Yus chu yeti, Suei chu tati,
Suei chu prath jaaye ratith makaan,
Suei chu pyade, Suei chu Rathi,
Suei chu soruiy, Gapith paan.”
He who is here, is also there
For it is he who holds a home everywhere
He is the pawn, he is the chariot
He is everything, unseen and unknown.
Kashmirs patron saint Nund Reshi or Sheikh Noor ud-Din Wali, also popularly known as Sheikh ul-Alam, was a mystic, poet philosopher- who renounced worldly life and lived in a cave for about 12 years. Although it was during his time Kashmir converted from Hinduism to Islam but he is revered across religions . His verses are called shruik – philosophical and spiritual poetic couplets, poetic device of his time.

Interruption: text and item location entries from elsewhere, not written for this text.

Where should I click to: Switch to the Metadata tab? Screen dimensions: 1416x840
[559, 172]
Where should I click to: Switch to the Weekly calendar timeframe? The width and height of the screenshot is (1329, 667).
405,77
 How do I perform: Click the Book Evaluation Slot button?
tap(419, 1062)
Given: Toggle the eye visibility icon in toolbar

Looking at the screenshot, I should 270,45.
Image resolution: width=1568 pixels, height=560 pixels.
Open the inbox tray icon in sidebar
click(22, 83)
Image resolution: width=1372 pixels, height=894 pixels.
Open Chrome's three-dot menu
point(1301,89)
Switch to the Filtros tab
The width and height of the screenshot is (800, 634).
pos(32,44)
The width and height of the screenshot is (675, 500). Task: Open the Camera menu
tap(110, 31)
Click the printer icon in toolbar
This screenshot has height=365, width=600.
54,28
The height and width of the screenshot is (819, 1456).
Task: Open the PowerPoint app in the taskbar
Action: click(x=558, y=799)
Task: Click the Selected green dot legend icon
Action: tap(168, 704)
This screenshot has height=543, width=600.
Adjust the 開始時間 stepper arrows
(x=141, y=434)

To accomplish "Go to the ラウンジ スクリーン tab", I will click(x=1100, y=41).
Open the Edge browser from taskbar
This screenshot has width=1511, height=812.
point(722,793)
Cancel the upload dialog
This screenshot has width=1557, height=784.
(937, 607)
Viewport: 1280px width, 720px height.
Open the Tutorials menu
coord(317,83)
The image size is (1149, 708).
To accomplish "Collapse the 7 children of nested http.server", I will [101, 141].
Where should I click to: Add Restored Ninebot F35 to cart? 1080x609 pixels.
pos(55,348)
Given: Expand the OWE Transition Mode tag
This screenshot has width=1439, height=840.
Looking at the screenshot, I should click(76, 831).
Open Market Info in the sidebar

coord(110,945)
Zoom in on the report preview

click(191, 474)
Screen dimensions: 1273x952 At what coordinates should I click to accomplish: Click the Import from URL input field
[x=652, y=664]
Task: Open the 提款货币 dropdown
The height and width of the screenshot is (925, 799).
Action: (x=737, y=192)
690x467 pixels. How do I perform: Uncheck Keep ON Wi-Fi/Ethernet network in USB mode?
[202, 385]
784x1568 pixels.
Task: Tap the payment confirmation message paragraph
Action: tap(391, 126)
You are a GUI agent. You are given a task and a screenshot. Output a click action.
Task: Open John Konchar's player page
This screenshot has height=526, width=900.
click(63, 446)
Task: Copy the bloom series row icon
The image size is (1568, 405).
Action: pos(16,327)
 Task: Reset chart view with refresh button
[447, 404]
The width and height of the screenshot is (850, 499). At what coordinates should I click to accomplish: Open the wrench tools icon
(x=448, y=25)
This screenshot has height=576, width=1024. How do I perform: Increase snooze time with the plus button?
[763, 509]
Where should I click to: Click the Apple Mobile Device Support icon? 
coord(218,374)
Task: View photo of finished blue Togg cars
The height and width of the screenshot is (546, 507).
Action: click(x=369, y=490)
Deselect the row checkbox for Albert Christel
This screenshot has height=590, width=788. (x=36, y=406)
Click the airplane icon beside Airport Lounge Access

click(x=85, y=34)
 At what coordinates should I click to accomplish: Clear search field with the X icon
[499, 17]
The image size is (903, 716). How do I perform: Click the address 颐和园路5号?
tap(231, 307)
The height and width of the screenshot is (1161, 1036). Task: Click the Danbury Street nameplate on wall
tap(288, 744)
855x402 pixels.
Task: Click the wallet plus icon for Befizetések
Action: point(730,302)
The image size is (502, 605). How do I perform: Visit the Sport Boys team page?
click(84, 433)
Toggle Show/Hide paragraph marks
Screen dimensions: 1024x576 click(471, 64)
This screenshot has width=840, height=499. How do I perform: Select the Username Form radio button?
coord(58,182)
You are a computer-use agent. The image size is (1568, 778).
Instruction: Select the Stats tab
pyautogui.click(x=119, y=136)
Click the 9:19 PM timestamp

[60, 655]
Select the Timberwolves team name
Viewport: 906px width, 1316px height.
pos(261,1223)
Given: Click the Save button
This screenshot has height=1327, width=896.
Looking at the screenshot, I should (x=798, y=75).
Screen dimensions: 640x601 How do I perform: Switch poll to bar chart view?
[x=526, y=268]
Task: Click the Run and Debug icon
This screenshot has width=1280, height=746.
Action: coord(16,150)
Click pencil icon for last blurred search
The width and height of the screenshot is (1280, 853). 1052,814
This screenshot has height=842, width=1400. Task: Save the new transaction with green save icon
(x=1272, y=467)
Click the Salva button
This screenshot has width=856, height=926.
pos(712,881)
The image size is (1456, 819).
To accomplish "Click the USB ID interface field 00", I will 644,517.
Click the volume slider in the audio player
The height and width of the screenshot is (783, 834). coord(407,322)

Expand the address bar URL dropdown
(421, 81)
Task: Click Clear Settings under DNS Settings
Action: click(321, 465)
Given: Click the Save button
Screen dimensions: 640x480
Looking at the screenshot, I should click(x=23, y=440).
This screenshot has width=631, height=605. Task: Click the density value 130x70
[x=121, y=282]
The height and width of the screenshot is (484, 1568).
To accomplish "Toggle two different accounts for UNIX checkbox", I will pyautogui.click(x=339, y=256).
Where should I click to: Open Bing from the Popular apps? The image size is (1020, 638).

He along with Hindu saint poetess Lal Ded, represent the composite culture of kashmir. Where saints and Rishi’s talked about people in peoples language. Both the saints were against organised religion.
Lal Ded was born in Kashmir early in the 1300s, probably to parents of some Hindu persuasion. Her vakh (verses, sayings) suggest an early education in her father’s house and eventual marriage into a Brahman family of Pampor, where her mother-in-law treated her with dispiriting cruelty.
Nund Rishi
Malla vuchum moshi khywan
Haakas dapan chui kacch
Baekir khyavan daekir travaan
Mashidyan dapan yi chuv yacch”
I saw a preacher eat beef today,
Complaining all greens were weed.
Eating sweet breads, burping away,
Telling the mosque it was the ogre’s greed.
Lal Ded
I have seen an educated man starve,
a leaf blown off by bitter wind.
Once I saw a thoughtless fool
beat his cook.
Lalla has been waiting for the allure of the world to fall away.
wooden bow and rush grass for an arrow: A carpenter unskilled and a palace to build: A shop unlocked in a busy bazaar:
A body uncleansed by waters holy-
Oh dear! who knows what hath befallen me?